所给文章:
前言
记录一次解决poi读取excel内存溢出问题的过程,使用poi的sax解析方式处理海量数据的excel,也包括对空单元的处理及日期格式转化。
解决过程
sax事件驱动解析与原来的解析方式最大的区别就是,sax将excel转换成xml格式然后一行去读取,而不是一下将excel解析到内存中,这样就可以有效的解决由数据量大导致的内存溢出问题了,sax解析时会忽略掉空格,这一点要单独去处理。下面用代码来说话。
1.sax将excel转换成xml
为了更好的使用sax首先看看被转化成xml是什么样子的。
public static void main(String[] args) {
String filename ="D:\\8月\\otc\\sax解析测试\\0221otcposdata20190909.xlsm";
OPCPackage pkg;
try {
pkg = OPCPackage.open(filename);
XSSFReader r = new XSSFReader(pkg);
//查看转换的xml原始文件,方便理解后面解析时的处理,
InputStream in = r.getSheet("rId1");
byte[] buf = new byte[1024];
int len;
while ((len = in.read(buf)) != -1) {
System.out.write(buf, 0, len);
}
} catch (Exception e) {
e.printStackTrace();
}
}
解析后的样子,发现有好多标签,cols、col、row、 c 、v等等这些就是excel中的元素,后面的解析会用到。
2.解析excel2007
通过继承DefaultHandler类,重写process(),startElement(),characters(),endElement()这四个方法。

提供的材料:
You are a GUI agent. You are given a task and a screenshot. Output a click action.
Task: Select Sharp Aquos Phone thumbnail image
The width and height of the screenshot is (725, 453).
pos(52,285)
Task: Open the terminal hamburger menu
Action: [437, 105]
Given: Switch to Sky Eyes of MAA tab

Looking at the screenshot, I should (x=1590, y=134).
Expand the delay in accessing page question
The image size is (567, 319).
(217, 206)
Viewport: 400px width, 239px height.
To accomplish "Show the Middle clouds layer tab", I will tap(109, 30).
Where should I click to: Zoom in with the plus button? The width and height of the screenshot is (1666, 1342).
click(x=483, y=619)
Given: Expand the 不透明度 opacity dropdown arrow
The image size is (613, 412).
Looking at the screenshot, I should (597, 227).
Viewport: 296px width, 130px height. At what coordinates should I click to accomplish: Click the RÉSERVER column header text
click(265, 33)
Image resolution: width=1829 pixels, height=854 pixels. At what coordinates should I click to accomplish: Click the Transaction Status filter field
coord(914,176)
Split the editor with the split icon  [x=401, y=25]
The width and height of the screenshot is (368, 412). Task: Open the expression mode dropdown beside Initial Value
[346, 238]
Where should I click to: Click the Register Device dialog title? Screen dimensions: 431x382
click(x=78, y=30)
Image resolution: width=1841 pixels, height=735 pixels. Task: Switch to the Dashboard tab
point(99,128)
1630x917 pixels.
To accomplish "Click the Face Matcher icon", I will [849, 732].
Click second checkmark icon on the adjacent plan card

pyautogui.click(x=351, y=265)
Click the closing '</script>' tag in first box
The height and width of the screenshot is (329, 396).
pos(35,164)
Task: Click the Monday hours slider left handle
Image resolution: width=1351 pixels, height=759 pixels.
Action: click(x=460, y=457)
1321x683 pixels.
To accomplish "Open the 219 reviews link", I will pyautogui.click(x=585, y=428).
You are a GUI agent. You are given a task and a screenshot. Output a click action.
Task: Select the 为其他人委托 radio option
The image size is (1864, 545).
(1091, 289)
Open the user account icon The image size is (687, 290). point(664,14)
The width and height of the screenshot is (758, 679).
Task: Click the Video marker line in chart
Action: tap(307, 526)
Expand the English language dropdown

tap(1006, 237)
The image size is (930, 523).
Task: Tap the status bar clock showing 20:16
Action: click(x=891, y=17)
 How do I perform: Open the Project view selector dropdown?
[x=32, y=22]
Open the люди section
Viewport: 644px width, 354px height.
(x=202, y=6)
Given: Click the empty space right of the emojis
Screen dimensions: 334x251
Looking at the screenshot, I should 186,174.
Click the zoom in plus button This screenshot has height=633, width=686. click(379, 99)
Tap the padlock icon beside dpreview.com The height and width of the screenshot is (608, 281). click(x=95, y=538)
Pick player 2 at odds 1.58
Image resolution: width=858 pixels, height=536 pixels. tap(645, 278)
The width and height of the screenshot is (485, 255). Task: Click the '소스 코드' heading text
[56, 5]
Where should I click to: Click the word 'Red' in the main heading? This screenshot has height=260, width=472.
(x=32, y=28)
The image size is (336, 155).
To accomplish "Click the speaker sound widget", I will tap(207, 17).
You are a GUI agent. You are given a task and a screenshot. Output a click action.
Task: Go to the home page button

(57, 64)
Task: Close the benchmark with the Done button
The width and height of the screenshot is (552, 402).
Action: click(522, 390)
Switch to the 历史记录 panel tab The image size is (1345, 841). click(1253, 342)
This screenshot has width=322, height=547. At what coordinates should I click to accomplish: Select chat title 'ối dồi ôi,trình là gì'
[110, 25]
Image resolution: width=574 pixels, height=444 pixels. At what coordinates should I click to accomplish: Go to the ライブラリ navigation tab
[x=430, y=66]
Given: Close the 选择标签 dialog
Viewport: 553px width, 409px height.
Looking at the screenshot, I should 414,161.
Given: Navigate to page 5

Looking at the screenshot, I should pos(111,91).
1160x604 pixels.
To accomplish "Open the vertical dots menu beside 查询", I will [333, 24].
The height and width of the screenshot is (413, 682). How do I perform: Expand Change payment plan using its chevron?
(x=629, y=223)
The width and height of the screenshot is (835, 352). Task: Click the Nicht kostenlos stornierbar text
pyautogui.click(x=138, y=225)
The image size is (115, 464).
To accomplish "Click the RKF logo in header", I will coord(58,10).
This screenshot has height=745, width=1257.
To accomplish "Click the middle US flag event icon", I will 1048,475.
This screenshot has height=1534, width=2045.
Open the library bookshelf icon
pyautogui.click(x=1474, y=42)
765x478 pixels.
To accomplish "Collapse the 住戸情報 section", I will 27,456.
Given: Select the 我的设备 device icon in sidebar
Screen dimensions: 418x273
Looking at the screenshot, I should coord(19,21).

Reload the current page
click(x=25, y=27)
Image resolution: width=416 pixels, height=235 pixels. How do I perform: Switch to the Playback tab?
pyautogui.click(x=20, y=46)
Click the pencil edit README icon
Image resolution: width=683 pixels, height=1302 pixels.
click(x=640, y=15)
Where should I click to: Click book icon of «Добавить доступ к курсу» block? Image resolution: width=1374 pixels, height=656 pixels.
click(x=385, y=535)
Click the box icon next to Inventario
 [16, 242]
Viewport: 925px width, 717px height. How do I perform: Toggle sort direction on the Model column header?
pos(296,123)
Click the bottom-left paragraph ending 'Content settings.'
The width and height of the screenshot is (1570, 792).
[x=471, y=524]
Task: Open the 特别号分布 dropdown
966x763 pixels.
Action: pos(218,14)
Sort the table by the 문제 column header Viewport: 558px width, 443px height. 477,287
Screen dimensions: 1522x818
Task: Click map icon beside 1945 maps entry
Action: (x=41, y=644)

小练习:
下面三句话是否符合上面讲poi解析excel的文章?每句回答“是”或“否”,并原样引出文章中能作判断的那句话。
1. sax解析会把整个excel一下子全部读进内存。
2. sax解析时会忽略掉空格。
3. 解析excel2007时,要重写四个方法。

参考答案:
1. 否。“而不是一下将excel解析到内存中”
2. 是。“sax解析时会忽略掉空格”
3. 是。“重写process(),startElement(),characters(),endElement()这四个方法”